The recent trend has been towards greater transparency, but the ECJ’s decision has slowed that momentum. Could 2023 see the pendulum swing back the other way?

Succession planning for security and stability

Current geopolitical turbulence is also persuading many families to secure their futures by putting robust succession plans into place, so that children are financially protected for generations to come, regardless of global headwinds.

Many family heads find it difficult to plan for a time when they are no longer around, but anxiety is focusing minds.

We expect more enquiries around succession planning in the coming 12 months, as families prepare for a future that no longer seems as predictable as it did just a few years ago.

International families with active businesses and diverse asset portfolios have complex financial arrangements.
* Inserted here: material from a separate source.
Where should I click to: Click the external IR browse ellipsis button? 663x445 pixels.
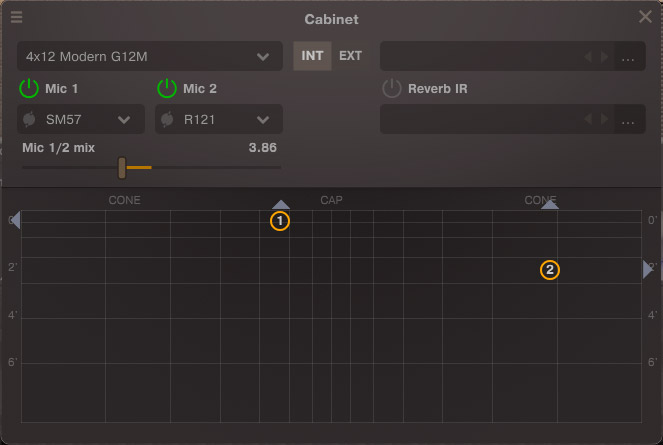[x=628, y=57]
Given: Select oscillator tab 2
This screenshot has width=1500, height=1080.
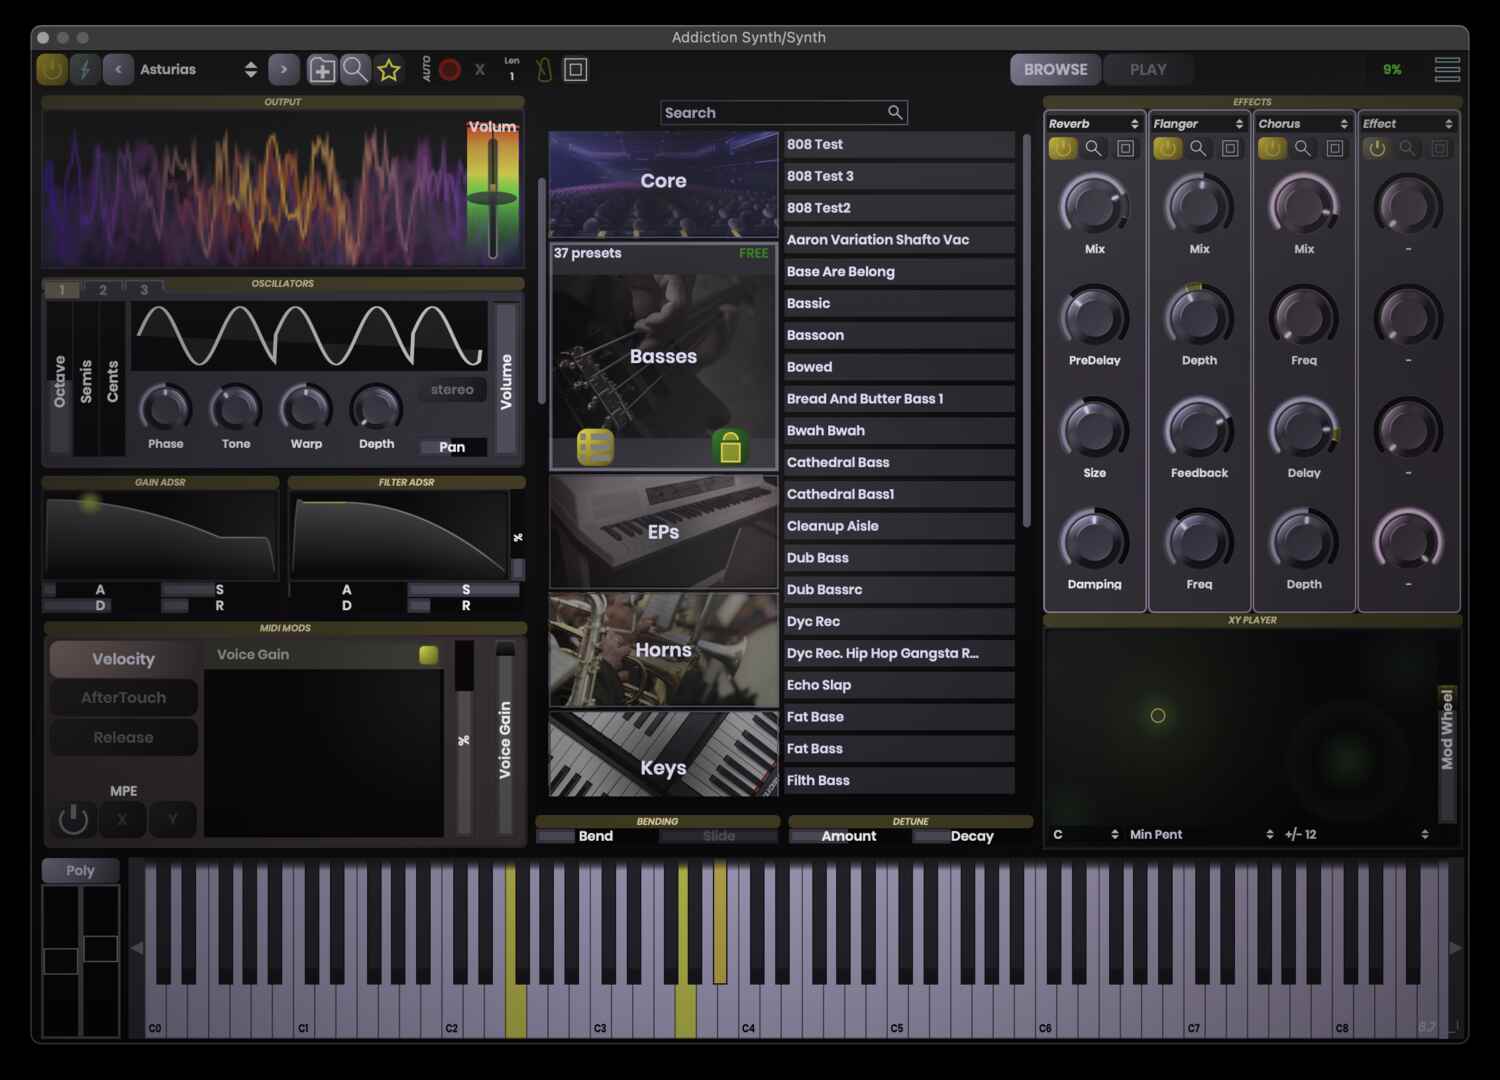Looking at the screenshot, I should [x=102, y=289].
Ensuring their wishes are adhered to when the next generation comes of age takes specialist knowledge and experience.

The trend for “giving back” will grow

Many wealthy families want at least some of their wealth put to work for the benefit of others.

Administering that philanthropy – from one-off donations to long-term charitable foundations – is often a key part of private wealth management.

It’s one that is likely to grow over the next 12 months as families step up their charitable activities during a time of economic distress.

Charity is one way to give something back. Increasingly, ESG investing is another. Many HNWIs are putting ESG at the heart of their investment strategies and using their money to make a real environmental and social impact.

That trend is only likely to grow in 2023, as more ESG-focused funds hit the mainstream and worrisome environmental deadlines creep ever closer.

A year of retrenchment in private wealth

Other long-term trends will persist in 2023. For example, the popularity of foundations as the structure of choice for those with diverse assets has been growing for a number of years, and will likely continue in 2023.

But overall, the sense is of a sector looking to protect and endure rather than innovate and experiment.

There will be significant movements of wealth – but stability will be the watchword, in terms of investment portfolios, structures and jurisdictions. Similarly, privacy will be prioritised over control in entity governance.

In other words, private wealth is looking to weather the storms of 2023 – and hopes to emerge smiling into the sunshine when they eventually pass.